One of the left-wing “fact-checking” organizations, Politifact, attempted to debunk Frank’s theory in an article entitled, “No, Michigan didn’t use an algorithm to manipulate 2020 election results.” Politifact’s critique, however, is unconvincing, amounting to a complaint that Frank’s theory is hard to understand, followed by quotes from establishment experts who call him “fantastical” and a “conspiracy theorist.” 
 
For what it’s worth, I think Dr. Frank may be onto something. For one thing, his theory could explain the unusually high voter registration numbers, as well as account for all the historical precedents that were overturned in 2020, which Patrick Basham details.
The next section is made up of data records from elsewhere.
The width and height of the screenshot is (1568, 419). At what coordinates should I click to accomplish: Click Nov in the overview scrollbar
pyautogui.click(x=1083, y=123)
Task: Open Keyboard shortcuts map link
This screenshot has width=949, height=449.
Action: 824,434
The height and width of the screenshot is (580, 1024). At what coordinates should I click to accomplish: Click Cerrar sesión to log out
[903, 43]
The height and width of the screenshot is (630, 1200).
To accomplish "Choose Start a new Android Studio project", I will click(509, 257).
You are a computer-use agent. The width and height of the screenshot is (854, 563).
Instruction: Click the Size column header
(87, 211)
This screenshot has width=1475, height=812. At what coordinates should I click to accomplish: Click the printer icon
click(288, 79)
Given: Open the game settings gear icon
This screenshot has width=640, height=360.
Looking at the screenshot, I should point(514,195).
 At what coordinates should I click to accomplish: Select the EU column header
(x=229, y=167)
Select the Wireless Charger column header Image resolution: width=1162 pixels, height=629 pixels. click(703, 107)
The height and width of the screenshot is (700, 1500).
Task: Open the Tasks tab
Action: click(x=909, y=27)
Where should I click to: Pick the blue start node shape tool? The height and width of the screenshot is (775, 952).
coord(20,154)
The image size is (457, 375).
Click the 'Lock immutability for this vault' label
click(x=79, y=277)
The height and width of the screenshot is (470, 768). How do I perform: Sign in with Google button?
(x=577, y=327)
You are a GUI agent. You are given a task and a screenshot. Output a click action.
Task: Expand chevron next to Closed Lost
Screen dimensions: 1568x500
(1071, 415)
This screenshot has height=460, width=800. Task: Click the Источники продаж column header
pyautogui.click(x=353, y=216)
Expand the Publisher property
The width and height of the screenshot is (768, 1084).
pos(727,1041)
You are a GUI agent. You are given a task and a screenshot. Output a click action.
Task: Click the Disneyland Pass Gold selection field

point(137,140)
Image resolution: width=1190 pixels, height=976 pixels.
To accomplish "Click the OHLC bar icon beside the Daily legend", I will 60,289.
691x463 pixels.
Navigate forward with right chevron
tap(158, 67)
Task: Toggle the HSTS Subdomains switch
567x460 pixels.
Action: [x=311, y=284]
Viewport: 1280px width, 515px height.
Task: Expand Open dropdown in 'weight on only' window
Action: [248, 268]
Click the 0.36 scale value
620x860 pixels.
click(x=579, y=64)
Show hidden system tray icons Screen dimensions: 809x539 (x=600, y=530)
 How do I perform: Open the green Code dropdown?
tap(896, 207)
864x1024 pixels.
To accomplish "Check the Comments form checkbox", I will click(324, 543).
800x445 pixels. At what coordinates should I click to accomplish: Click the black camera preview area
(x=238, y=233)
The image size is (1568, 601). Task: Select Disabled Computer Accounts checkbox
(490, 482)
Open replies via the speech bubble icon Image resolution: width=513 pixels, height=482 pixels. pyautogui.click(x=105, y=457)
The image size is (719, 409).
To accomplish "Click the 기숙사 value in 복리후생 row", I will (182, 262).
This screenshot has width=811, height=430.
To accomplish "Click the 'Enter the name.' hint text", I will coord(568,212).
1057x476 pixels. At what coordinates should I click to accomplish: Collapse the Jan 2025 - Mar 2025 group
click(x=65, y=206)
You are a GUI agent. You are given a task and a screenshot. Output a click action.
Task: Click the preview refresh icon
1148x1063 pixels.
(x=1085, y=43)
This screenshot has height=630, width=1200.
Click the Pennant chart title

It may also explain the spike that Biden got during the lull in early morning reporting on Nov. 4. Were the modems in the voting machines turned on to give Biden an injection of “ghost” voters to push him over the edge?
 
I think of a panicked tweet that Minnesota Attorney General Keith Ellison sent on election night, begging Minnesota’s Democrat voters to get to the polls because “we don’t have all the votes we need quite yet.” This in a state that Biden apparently won convincingly. Perhaps Ellison needed a boost from the ghosts, too.
 
While I am not totally certain how a massive election fraud on the scale that Dr. Frank and MyPillow CEO Mike Lindell contemplate happened, I do think there were all the signs of a conspiracy to ensure Donald Trump did not win a second term, even well beyond what I can discuss in this limited space. Let’s not be so credulous as to adopt wild QAnon theories; at the same time, it’s not paranoia to believe the left really is out to get America.